Four of the young Nebraska women really stood out to us. Lauren Stivrens, a senior from the Phoenix area who suffered through back surgery before she could return to the court as an All American this year. Lexi Rodriguez, a freshman All American from Illinois, who is the spark plug of the team’s defense. Did I mention she is just a freshman and is also the shortest person on the team? Nicklin Hames from Tennessee, a gum-chomping platinum blond setter who is amazing at setting up kills for her taller teammates and plays the entire game. And my favorite, Madi Kubik, from Iowa, who smashes the ball in all directions and comes back from every volley with a smile that looks like she is about ready to bust out laughing because she enjoys the game so much.

Two other freshmen, Lindsay Krause and Ally Batenhorst, are already starters and are certain to make the Huskers even more competitive next year.
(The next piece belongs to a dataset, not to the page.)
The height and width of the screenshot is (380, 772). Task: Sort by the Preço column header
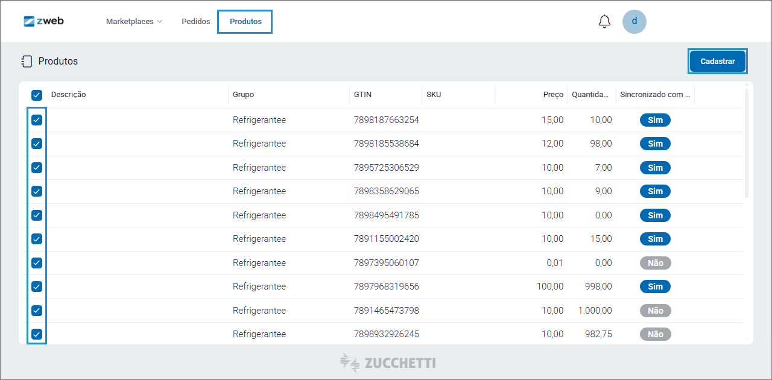click(552, 95)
But as my wife pointed out, every player became our favorite at one time or another because they play so well.

Just to see these young women enjoy the game so much is worth the watch.

We’ve had great volleyball teams in our own back yard at New Mexico State University for years, and I feel sad to say I’ve never gone to one of their matches. I have friends who swear it’s the best athletic ticket in town. So we’ll go next year to watch.

But if you get a chance to watch Nebraska women’s volleyball sometime next year, please do so. As I said before, it’s just an uplifting experience.